Restate exactly, and only, the lines from the one containing "Click the Edit Condition link" through the end of the entries, keeping both endpoints.

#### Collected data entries

------------------------------------------------------------------------

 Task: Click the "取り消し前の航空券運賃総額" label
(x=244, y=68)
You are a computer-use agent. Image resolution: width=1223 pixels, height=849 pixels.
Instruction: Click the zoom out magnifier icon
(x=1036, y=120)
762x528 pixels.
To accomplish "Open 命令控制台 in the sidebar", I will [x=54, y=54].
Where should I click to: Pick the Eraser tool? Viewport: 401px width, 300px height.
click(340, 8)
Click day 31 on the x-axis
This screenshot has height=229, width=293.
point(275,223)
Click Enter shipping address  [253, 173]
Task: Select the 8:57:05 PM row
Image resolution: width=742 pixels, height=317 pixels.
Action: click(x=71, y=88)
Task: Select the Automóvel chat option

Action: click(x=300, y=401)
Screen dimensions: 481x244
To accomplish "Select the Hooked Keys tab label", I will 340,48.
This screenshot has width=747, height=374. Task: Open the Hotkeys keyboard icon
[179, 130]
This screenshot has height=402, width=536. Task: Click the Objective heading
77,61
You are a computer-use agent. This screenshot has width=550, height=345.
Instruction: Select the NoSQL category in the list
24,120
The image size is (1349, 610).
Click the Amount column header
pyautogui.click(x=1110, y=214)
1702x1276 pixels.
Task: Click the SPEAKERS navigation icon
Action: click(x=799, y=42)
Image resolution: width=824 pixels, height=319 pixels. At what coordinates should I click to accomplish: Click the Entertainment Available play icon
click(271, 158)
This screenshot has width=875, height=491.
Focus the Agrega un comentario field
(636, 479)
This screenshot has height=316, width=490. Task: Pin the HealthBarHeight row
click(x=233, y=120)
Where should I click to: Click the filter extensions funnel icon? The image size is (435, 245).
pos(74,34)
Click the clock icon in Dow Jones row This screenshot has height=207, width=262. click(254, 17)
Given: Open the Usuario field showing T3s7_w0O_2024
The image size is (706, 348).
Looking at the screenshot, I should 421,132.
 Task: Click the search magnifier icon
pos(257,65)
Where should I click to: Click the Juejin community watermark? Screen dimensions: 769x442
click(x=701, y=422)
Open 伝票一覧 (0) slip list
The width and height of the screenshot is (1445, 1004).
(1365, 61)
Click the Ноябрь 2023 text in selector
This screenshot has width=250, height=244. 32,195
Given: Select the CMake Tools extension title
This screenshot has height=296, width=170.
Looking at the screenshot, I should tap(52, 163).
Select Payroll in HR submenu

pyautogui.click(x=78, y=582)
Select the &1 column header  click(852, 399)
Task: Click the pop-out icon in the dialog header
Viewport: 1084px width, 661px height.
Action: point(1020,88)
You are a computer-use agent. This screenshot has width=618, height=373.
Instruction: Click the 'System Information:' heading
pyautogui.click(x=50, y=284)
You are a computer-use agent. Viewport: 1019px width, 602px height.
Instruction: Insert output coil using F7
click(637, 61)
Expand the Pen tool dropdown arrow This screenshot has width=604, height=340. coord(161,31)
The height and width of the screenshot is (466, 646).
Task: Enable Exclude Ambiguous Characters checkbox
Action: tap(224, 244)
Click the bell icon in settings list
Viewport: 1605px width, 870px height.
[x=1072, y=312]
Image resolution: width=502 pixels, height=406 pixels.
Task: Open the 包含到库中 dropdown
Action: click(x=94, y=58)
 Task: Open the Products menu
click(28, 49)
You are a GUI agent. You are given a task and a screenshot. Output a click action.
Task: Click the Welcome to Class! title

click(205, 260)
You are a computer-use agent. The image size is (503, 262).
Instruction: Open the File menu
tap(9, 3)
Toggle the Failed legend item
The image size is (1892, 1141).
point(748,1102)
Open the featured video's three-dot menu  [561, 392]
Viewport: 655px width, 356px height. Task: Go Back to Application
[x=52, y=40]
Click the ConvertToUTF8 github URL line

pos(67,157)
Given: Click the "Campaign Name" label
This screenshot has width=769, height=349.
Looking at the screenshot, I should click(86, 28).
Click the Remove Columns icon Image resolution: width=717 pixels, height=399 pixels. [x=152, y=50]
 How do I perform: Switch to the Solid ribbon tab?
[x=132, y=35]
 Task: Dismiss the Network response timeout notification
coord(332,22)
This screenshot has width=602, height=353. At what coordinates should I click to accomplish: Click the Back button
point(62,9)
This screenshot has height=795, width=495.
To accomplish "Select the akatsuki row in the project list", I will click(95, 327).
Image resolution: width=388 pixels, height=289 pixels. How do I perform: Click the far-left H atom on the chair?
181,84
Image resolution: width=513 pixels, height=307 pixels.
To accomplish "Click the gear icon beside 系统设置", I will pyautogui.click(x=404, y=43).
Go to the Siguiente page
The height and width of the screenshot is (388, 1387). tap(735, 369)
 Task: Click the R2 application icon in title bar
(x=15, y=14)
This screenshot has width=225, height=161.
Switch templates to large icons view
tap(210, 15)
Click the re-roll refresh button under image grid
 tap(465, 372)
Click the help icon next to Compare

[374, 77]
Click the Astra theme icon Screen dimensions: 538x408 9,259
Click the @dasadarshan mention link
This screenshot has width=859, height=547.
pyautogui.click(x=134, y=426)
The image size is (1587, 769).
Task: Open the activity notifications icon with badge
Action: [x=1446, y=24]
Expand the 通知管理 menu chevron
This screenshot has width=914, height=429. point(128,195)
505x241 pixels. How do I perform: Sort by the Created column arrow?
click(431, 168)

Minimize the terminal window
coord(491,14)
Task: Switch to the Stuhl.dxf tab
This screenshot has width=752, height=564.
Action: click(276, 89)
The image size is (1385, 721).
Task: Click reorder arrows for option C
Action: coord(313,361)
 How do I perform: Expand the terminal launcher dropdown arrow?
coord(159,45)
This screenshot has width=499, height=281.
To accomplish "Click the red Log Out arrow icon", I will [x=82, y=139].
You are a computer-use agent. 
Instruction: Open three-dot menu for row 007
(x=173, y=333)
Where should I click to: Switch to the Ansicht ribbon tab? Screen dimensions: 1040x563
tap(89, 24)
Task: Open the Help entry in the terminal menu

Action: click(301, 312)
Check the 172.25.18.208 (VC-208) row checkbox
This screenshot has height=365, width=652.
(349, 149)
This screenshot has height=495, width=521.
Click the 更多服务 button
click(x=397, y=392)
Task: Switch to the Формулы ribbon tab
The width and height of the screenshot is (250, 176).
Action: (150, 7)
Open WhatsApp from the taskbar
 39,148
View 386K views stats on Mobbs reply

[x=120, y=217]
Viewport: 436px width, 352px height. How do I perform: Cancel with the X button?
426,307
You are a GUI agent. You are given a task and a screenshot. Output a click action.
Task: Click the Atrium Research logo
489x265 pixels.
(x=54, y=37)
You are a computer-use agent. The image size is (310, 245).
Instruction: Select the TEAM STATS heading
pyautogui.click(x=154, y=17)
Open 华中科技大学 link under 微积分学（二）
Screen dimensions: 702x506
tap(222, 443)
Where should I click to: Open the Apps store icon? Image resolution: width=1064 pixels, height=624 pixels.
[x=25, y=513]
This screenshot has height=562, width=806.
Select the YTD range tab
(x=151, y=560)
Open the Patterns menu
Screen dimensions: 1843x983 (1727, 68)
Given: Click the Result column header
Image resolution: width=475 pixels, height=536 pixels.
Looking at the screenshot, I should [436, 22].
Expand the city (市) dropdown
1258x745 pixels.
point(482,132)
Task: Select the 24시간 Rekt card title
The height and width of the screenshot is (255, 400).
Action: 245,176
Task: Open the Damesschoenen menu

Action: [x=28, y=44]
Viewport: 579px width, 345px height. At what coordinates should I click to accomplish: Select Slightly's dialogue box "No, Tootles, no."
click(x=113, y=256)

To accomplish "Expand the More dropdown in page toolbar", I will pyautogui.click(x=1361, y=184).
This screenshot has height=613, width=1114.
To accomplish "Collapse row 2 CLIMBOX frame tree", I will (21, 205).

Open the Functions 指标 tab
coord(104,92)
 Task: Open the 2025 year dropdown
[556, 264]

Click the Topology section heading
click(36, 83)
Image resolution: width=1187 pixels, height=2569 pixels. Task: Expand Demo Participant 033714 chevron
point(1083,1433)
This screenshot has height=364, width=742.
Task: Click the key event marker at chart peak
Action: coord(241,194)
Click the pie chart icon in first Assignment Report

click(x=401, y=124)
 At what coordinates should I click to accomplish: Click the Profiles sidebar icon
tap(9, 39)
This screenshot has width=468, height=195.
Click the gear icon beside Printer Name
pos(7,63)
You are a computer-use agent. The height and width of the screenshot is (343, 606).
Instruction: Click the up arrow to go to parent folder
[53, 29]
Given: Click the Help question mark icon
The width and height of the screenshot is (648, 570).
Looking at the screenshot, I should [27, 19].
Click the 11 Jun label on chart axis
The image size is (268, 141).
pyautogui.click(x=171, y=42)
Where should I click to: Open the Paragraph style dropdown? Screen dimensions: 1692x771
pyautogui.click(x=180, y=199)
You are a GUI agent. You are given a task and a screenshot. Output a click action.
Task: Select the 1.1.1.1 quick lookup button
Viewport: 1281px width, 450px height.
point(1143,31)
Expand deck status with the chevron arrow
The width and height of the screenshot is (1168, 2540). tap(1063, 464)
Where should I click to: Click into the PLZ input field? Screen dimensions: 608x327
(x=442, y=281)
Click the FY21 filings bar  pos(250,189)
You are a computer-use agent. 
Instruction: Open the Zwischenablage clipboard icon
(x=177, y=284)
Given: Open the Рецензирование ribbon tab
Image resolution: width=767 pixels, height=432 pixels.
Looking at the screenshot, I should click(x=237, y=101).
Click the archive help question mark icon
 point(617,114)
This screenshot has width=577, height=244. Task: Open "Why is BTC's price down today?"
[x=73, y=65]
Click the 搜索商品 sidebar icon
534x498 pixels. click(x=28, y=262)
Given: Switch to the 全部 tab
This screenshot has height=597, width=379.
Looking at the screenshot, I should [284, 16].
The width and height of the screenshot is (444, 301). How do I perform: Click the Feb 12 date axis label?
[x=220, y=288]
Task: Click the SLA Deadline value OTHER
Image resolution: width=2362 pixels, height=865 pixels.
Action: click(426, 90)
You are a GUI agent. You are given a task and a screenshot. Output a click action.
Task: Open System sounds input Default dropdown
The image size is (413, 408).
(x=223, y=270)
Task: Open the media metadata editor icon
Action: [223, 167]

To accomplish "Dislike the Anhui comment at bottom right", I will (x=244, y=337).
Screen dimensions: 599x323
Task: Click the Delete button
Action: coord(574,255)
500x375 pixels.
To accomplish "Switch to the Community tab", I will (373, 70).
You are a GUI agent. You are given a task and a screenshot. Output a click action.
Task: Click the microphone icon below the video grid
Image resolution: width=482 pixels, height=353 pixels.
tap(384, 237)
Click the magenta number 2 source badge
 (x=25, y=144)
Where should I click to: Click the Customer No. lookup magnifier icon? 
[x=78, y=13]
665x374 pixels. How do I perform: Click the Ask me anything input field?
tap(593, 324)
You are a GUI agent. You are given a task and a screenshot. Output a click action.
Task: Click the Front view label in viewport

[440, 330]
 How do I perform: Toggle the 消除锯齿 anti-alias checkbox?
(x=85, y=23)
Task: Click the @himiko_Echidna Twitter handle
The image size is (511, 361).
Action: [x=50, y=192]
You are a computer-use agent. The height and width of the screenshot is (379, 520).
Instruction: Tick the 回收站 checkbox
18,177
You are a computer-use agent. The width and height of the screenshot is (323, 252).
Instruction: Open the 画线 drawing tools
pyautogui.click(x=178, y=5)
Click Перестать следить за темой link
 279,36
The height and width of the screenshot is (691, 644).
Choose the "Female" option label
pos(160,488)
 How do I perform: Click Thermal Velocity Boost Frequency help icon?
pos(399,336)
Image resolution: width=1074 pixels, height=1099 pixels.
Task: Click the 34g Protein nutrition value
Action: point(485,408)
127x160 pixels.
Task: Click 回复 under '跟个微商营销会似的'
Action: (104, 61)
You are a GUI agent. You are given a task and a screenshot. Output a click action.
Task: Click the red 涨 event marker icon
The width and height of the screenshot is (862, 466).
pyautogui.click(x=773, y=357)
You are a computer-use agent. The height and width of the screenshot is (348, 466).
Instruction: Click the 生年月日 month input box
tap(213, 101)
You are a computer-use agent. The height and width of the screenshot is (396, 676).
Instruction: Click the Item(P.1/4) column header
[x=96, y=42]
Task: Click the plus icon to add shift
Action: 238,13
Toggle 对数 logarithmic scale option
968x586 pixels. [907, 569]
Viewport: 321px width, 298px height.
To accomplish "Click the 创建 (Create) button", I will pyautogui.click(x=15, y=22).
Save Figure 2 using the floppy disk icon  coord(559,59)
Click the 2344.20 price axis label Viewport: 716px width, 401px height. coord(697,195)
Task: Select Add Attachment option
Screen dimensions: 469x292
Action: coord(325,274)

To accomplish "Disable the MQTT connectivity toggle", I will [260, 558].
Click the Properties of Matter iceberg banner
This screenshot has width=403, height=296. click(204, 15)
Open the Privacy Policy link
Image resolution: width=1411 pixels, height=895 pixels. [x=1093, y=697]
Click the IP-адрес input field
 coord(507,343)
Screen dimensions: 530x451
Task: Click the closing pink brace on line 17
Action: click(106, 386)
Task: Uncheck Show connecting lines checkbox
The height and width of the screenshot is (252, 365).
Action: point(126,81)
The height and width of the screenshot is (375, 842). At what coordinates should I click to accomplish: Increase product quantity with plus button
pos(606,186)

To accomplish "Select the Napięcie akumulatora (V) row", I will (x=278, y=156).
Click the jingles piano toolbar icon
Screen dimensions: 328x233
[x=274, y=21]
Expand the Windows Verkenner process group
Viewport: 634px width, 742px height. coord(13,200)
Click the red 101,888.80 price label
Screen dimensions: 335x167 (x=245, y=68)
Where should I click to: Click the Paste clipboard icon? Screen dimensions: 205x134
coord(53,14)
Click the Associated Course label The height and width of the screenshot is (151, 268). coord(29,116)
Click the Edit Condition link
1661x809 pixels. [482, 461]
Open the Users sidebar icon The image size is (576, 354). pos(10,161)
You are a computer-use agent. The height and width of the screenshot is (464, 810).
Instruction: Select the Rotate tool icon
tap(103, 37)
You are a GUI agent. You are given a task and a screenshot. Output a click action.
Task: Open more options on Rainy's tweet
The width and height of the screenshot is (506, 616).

------------------------------------------------------------------------

#### Written response
Click the Edit Condition link
1661x809 pixels. [482, 461]
Open the Users sidebar icon The image size is (576, 354). pos(10,161)
You are a computer-use agent. The height and width of the screenshot is (464, 810).
Instruction: Select the Rotate tool icon
tap(103, 37)
You are a GUI agent. You are given a task and a screenshot. Output a click action.
Task: Open more options on Rainy's tweet
The width and height of the screenshot is (506, 616).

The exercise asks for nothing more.